If the test is worthless, what might really drive PEs to do good work? I think the fact that PEs can lose their license to practice is a big factor. That happened in the 1981 Hyatt collapse I blogged about earlier. If you're a PE and you lose your license because your project fails, you've lost your ability to make a living. If you're a software developer and your project fails, you continue working or you get a job elsewhere.
Incidentally, the skies over USAFA looked exactly like the photo posted above. Every day. Ok, I'm kidding, but it felt like that. That is a real photo taken 10 August 2004.
Comments
There is. In fact, it is called "Software Engineering Body of Knowledge". SWEBOK. It even has it's own website and produced by the IEEE Computer Society in conjunction with other professional groups and academia: http://www.swebok.org/
His problem with maintaining his PE is that there is no advantage in doing so as a software engineer. In fact, legally we aren't suppose to use the title software engineer because the profession is not licensed (and a variety of other legaleze).
In short, the benefit in maintaining his PE and eventually havin a PE in software engineering will be realized when you must have that in order to practice in this profession. As long as states don't require licensing there is no point. So I understand his desire to stop spending his time and money maintaining his PE.

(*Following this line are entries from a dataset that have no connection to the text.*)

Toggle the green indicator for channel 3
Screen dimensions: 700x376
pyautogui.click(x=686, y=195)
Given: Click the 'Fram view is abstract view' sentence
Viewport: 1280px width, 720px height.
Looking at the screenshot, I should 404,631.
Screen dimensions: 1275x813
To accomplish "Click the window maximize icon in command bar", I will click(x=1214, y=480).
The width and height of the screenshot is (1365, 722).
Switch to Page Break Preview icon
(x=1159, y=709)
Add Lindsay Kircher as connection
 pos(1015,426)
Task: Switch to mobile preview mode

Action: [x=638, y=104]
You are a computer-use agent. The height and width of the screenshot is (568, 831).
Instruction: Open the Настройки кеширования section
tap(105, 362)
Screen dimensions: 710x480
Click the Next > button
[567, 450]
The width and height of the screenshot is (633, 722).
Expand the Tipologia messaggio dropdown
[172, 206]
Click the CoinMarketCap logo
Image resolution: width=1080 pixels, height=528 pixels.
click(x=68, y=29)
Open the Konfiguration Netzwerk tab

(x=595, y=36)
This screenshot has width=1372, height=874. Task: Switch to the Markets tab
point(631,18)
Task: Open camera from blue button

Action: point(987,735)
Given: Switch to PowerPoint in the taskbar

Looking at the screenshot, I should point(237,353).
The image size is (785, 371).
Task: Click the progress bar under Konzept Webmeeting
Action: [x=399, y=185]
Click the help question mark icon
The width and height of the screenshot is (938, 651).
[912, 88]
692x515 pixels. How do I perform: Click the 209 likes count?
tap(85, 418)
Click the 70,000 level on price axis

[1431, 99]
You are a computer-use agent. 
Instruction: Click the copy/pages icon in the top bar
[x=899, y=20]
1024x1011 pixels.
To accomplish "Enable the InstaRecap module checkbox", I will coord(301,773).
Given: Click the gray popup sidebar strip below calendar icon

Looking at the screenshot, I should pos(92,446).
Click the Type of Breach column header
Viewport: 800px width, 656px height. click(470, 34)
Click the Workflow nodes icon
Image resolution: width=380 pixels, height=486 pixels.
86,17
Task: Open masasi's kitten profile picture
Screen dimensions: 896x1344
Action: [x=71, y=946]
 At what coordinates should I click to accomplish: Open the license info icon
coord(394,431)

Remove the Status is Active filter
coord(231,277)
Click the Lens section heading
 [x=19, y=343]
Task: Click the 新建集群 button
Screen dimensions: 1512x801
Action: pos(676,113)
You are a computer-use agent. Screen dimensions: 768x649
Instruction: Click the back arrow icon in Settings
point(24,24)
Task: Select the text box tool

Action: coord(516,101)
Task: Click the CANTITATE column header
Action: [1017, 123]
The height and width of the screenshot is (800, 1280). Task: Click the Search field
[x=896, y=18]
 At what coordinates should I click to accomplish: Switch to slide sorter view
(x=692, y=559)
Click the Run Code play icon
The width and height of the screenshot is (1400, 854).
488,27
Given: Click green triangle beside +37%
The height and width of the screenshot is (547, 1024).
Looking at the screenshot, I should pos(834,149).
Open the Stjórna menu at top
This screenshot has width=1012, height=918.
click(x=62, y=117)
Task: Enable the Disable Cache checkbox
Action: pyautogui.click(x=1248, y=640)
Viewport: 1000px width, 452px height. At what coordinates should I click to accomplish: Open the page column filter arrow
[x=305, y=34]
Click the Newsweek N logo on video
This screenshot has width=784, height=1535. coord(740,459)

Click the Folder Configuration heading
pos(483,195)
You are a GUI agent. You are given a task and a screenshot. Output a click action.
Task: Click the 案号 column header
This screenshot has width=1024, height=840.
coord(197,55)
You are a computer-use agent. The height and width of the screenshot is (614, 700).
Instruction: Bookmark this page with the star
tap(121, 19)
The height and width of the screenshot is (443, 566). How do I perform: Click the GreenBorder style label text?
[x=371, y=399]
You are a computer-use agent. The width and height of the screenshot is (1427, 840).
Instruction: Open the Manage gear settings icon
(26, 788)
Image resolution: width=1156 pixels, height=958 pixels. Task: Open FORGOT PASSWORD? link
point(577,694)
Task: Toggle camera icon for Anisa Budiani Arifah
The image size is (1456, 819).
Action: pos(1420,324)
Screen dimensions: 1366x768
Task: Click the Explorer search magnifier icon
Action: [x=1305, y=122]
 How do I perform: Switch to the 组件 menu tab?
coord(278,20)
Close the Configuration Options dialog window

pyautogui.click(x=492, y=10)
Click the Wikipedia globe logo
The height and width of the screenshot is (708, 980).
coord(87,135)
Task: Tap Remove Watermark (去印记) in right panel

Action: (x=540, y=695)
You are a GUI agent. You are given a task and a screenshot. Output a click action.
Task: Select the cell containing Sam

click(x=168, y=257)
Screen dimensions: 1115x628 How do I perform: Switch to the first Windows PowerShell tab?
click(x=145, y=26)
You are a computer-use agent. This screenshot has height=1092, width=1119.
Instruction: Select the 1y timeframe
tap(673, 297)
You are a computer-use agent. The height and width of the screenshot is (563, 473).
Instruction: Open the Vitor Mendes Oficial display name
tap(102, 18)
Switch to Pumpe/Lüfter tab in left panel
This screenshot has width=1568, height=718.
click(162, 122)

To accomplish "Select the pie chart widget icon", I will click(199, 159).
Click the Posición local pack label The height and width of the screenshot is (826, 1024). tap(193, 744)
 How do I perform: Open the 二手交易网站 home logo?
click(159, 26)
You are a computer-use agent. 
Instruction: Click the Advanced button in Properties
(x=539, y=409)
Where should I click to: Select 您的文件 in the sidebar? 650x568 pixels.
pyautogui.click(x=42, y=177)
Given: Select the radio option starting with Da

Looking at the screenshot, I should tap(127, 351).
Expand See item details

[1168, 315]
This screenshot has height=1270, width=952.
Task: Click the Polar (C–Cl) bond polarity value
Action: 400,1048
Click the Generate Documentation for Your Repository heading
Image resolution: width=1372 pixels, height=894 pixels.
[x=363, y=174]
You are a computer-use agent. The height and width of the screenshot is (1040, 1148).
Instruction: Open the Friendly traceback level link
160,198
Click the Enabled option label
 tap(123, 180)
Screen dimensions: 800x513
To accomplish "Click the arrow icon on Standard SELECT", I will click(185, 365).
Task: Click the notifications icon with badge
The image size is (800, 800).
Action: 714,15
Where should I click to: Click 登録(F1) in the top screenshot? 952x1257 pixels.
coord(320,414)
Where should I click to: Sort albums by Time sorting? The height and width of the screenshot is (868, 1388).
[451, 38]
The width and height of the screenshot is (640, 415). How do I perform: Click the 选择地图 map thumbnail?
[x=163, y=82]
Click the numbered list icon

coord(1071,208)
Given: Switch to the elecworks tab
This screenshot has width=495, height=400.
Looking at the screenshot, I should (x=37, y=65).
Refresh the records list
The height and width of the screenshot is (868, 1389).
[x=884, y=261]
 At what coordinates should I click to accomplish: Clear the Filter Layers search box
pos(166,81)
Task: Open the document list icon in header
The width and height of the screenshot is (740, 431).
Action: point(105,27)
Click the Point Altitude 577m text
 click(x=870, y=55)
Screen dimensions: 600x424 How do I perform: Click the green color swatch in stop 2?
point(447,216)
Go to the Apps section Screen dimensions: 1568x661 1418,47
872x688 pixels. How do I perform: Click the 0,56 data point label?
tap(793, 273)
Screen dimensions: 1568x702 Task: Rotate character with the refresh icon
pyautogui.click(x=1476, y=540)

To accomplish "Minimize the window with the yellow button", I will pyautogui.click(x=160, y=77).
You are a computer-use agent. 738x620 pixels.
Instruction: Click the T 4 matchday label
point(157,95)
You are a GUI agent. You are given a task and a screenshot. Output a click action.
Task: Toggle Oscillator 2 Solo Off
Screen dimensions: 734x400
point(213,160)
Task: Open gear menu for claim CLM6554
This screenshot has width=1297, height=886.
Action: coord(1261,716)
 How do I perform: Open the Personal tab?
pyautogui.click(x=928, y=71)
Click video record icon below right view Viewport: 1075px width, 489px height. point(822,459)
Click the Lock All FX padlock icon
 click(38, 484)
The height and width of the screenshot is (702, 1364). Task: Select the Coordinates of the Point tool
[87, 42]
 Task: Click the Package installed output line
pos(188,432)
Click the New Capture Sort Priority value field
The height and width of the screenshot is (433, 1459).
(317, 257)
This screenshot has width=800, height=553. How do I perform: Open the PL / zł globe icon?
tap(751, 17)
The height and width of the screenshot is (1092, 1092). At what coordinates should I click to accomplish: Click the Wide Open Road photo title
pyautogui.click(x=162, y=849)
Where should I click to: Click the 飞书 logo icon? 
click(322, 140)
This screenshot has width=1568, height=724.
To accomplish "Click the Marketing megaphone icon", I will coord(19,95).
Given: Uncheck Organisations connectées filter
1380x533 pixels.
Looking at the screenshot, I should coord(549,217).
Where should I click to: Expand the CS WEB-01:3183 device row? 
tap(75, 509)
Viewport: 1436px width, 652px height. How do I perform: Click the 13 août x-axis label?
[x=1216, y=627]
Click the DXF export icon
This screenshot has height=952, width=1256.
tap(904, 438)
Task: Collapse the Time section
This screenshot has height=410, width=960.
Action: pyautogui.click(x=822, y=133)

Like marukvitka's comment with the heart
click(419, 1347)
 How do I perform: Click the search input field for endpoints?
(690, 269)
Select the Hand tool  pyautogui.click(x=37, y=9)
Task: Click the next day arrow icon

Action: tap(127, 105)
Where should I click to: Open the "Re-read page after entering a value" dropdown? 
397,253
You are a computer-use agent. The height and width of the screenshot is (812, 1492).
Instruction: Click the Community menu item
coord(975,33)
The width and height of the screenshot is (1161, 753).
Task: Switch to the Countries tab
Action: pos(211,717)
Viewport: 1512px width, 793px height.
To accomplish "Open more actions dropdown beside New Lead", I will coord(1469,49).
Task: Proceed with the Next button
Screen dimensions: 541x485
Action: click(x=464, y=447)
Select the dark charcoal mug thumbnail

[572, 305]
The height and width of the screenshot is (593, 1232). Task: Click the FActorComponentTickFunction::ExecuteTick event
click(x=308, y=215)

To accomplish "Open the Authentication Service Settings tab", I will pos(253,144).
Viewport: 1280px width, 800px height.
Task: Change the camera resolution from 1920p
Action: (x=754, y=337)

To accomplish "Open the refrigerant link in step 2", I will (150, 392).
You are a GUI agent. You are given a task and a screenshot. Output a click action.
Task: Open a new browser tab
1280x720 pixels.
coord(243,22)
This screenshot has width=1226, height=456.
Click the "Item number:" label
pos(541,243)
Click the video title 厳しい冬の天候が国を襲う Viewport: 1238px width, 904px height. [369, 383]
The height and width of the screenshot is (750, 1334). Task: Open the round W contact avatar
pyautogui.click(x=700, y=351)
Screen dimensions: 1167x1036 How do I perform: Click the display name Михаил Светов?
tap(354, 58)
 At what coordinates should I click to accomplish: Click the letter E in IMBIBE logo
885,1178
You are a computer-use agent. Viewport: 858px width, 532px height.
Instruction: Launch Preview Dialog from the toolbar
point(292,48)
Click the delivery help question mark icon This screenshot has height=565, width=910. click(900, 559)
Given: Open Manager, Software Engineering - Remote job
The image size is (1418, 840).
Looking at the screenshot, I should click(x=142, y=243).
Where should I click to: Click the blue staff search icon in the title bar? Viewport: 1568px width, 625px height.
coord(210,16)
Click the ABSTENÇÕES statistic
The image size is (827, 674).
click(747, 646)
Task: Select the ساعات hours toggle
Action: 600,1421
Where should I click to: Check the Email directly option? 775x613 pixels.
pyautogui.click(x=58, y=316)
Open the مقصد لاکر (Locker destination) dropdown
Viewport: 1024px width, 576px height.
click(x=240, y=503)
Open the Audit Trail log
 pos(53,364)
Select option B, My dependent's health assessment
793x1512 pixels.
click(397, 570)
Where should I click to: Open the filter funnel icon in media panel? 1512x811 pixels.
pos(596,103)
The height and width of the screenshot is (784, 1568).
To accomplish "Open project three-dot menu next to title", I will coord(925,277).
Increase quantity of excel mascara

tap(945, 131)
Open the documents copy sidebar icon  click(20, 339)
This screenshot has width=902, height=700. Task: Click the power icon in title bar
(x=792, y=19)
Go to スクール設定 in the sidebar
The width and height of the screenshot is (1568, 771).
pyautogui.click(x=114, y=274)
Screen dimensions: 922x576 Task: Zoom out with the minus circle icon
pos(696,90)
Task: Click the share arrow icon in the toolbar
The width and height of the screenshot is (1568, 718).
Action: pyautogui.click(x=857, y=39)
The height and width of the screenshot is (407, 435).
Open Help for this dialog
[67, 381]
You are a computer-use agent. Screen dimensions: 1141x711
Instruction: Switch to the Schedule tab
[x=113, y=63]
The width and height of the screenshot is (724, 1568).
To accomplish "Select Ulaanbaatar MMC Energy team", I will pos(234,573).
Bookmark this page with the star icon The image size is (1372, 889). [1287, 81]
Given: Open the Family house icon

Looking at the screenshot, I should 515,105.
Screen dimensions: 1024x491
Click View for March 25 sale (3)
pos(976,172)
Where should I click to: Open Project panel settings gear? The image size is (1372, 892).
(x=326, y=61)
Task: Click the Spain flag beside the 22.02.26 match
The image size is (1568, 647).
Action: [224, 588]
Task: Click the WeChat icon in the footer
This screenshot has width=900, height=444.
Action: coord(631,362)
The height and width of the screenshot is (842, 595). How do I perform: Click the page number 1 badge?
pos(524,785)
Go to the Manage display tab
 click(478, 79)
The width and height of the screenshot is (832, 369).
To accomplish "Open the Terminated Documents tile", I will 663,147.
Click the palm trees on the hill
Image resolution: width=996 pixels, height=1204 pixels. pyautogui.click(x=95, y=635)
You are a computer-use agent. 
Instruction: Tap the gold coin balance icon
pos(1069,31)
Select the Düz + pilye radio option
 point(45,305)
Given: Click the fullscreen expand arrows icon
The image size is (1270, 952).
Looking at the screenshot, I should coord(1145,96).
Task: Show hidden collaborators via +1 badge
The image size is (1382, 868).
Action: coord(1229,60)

I believe the day has come. It is time to grow as a profession and license ourselves. It is the wild west - we have problems with viral software being created, data being stolen or abused, and the public is at risk.
In order to protect the public we need to require ethics in the profession. And those who do criminal things should not be permitted to practice in our profession. Where the law fails to protect the public for breaches of ethics, the profession should step in.